- _JOB_
Can you give the items below again with every "Instruction" swapped for "Command" and nothing else changed?

^^^^^^^^^^^^^^^^

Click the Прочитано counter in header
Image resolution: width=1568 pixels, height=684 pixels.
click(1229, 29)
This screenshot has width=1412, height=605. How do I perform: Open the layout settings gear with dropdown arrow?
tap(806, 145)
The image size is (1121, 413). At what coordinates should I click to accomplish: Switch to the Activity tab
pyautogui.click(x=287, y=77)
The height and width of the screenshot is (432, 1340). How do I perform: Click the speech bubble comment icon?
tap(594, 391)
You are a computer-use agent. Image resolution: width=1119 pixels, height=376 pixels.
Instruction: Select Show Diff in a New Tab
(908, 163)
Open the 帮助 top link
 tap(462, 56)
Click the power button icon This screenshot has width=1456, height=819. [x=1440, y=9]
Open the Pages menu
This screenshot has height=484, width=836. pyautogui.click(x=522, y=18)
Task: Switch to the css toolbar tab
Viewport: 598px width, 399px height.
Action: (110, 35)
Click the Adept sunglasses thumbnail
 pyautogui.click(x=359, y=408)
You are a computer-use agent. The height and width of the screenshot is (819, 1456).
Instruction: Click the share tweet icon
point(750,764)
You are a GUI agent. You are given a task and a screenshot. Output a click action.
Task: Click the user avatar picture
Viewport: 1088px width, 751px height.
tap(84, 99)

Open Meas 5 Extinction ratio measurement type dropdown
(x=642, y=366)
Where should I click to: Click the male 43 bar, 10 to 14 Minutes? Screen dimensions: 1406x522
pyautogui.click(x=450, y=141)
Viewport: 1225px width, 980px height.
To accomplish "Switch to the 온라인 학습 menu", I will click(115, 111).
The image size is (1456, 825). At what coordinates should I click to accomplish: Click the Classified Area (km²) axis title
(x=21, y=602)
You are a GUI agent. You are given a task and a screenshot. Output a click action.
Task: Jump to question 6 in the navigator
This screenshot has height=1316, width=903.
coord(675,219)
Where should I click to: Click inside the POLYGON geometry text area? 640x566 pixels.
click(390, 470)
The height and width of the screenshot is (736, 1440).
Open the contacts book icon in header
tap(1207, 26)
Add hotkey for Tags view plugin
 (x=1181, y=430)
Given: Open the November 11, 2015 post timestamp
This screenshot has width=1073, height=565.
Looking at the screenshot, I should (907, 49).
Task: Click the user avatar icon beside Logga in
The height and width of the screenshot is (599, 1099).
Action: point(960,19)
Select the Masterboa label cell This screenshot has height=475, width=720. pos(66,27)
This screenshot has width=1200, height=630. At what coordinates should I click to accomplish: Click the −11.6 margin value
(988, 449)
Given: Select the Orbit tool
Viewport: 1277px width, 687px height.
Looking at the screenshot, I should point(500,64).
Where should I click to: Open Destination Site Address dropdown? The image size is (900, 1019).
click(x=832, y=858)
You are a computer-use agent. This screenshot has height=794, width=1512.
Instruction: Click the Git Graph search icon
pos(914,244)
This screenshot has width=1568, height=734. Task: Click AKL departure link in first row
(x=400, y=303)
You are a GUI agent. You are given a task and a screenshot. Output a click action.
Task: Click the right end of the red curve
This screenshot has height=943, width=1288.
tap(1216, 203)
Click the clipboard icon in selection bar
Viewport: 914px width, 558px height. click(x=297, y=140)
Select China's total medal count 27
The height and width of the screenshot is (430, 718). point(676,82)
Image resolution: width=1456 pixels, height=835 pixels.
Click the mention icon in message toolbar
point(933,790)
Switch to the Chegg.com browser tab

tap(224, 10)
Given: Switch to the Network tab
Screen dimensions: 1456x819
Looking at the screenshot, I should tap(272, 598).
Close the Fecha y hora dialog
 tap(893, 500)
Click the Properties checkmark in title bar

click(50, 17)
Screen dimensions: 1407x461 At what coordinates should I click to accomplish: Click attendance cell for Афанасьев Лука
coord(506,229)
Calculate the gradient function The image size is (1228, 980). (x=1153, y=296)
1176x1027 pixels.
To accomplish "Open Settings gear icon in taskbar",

^^^^^^^^^^^^^^^^

- _RIGHT ANSWER_
Click the Прочитано counter in header
Image resolution: width=1568 pixels, height=684 pixels.
click(1229, 29)
This screenshot has width=1412, height=605. How do I perform: Open the layout settings gear with dropdown arrow?
tap(806, 145)
The image size is (1121, 413). At what coordinates should I click to accomplish: Switch to the Activity tab
pyautogui.click(x=287, y=77)
The height and width of the screenshot is (432, 1340). How do I perform: Click the speech bubble comment icon?
tap(594, 391)
You are a computer-use agent. Image resolution: width=1119 pixels, height=376 pixels.
Command: Select Show Diff in a New Tab
(908, 163)
Open the 帮助 top link
 tap(462, 56)
Click the power button icon This screenshot has width=1456, height=819. [x=1440, y=9]
Open the Pages menu
This screenshot has height=484, width=836. pyautogui.click(x=522, y=18)
Task: Switch to the css toolbar tab
Viewport: 598px width, 399px height.
Action: (110, 35)
Click the Adept sunglasses thumbnail
 pyautogui.click(x=359, y=408)
You are a computer-use agent. The height and width of the screenshot is (819, 1456).
Command: Click the share tweet icon
point(750,764)
You are a GUI agent. You are given a task and a screenshot. Output a click action.
Task: Click the user avatar picture
Viewport: 1088px width, 751px height.
tap(84, 99)

Open Meas 5 Extinction ratio measurement type dropdown
(x=642, y=366)
Where should I click to: Click the male 43 bar, 10 to 14 Minutes? Screen dimensions: 1406x522
pyautogui.click(x=450, y=141)
Viewport: 1225px width, 980px height.
To accomplish "Switch to the 온라인 학습 menu", I will click(115, 111).
The image size is (1456, 825). At what coordinates should I click to accomplish: Click the Classified Area (km²) axis title
(x=21, y=602)
You are a GUI agent. You are given a task and a screenshot. Output a click action.
Task: Jump to question 6 in the navigator
This screenshot has height=1316, width=903.
coord(675,219)
Where should I click to: Click inside the POLYGON geometry text area? 640x566 pixels.
click(390, 470)
The height and width of the screenshot is (736, 1440).
Open the contacts book icon in header
tap(1207, 26)
Add hotkey for Tags view plugin
 (x=1181, y=430)
Given: Open the November 11, 2015 post timestamp
This screenshot has width=1073, height=565.
Looking at the screenshot, I should (907, 49).
Task: Click the user avatar icon beside Logga in
The height and width of the screenshot is (599, 1099).
Action: point(960,19)
Select the Masterboa label cell This screenshot has height=475, width=720. pos(66,27)
This screenshot has width=1200, height=630. At what coordinates should I click to accomplish: Click the −11.6 margin value
(988, 449)
Given: Select the Orbit tool
Viewport: 1277px width, 687px height.
Looking at the screenshot, I should point(500,64).
Where should I click to: Open Destination Site Address dropdown? The image size is (900, 1019).
click(x=832, y=858)
You are a computer-use agent. This screenshot has height=794, width=1512.
Command: Click the Git Graph search icon
pos(914,244)
This screenshot has width=1568, height=734. Task: Click AKL departure link in first row
(x=400, y=303)
You are a GUI agent. You are given a task and a screenshot. Output a click action.
Task: Click the right end of the red curve
This screenshot has height=943, width=1288.
tap(1216, 203)
Click the clipboard icon in selection bar
Viewport: 914px width, 558px height. click(x=297, y=140)
Select China's total medal count 27
The height and width of the screenshot is (430, 718). point(676,82)
Image resolution: width=1456 pixels, height=835 pixels.
Click the mention icon in message toolbar
point(933,790)
Switch to the Chegg.com browser tab

tap(224, 10)
Given: Switch to the Network tab
Screen dimensions: 1456x819
Looking at the screenshot, I should tap(272, 598).
Close the Fecha y hora dialog
 tap(893, 500)
Click the Properties checkmark in title bar

click(50, 17)
Screen dimensions: 1407x461 At what coordinates should I click to accomplish: Click attendance cell for Афанасьев Лука
coord(506,229)
Calculate the gradient function The image size is (1228, 980). (x=1153, y=296)
1176x1027 pixels.
To accomplish "Open Settings gear icon in taskbar",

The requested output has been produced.